Catnip

“They don’t have movies where you come from, do they?”
“We had something similar a few hundred years ago, but they lost their appeal when people discovered their real lives were more interesting.”
“Still, it’s nice to take a break from your life now and then, don’t you think?”
Crewman Cutler and Dr. Phlox in “Enterprise”

I had five days of vacation last week, from the first of May (Wednesday) to yesterday (Sunday). Originally, I wanted to work on one of my main creative projects, a task manager that really deserves this name. I started collecting ideas a while ago and it turned out to be … a very interesting project. Some things are already realized by other programs, e.g., Google Now, but I still think it has some pretty useful features no other task manager has — and full privacy control — once I realize it. And I really ache to work on that one, although I am not a programmer. There are other creative projects that are central projects at the moment (including two non-fiction books), but the task manager really is the core project I focus on.

But not enough. Last week was also the time when I noticed that “XCOM – Enemy Unknown” was released for the Mac (it was released the week before). There are a couple of things that are like catnip for me — and some computer games, like “Elite”, “Neverwinter Nights”, and “XCOM” (or rather it’s predecessor) are definitely in that category. Here is a short impression, although it only shows the general mood, while the actual play is very much planning, thinking, and crossing your fingers that an 80% shot hits because otherwise one of your operatives is history:

I spend Wednesday in a spa (luckily, I had a booking for a message, which was really, really relaxing, so I was ‘forced’ to go), but the rest of the time? Except for a couple of hours sleep, I spend it playing XCOM. Up to 24+ hours without sleep at one time, and I have absolutely no idea where Friday or Saturday did go …

team
The team I “created” during the game … turned out to be pretty impressive.

And yes, it was really nice to escape life for a few days (and I am currently in the situation that I can do this without offending a partner). Having the time to play a game in-depth twice, from start to finish. But despite the escapism, it was also a huge ‘waste’ of time.

I guess the only advantage here is that I can see pretty clearly how much time I have ‘invested’ in playing games — it’s not something I did every day for one or two hours, not seeing how it adds up (unless you use a program like “Rescue Time” which tracks how you spend your time one your computer; make sure you check whether you agree to sending them your data if you want to try it out). It’s often hard to see just how much time you waste each day (but there is this great table from xkcd). But spending four to five days ‘en bloc’ — yup, it was sobering on Sunday when I noticed that the free time was up, work was again on Monday, and I didn’t do a thing I originally wanted to do.
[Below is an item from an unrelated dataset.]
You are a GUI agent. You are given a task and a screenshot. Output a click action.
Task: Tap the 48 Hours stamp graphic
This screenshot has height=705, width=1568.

So, yup, it was an inspirational experience, a good story to explore (unfortunately, the ending was a slight downer), a nice way to try some strategic and tactical thinking, have some … rather impressive in-game experiences (seriously, one of my operatives has balls of steel) … but I’m glad that my taste is satisfied for now. I hope.

And I guess that’s what I want to say with this posting (still adjusting to reality) — there are some things that are just so attracting that you lose track of time, and it can be fun to do it for a while. But there are also things where “self-control” is really hard, where the craving is just overwhelming, and it’s best to stay away from it — which can mean ditching the TV, never buying a gaming console, and avoiding being in the situation where you are confronted by it (if I could only convince the Mac “App Store” app not to show me the games category).

And use the time to create something beyond fictional worlds instead.

Note: Updated on 7th of May, 2013 to include the trailer video.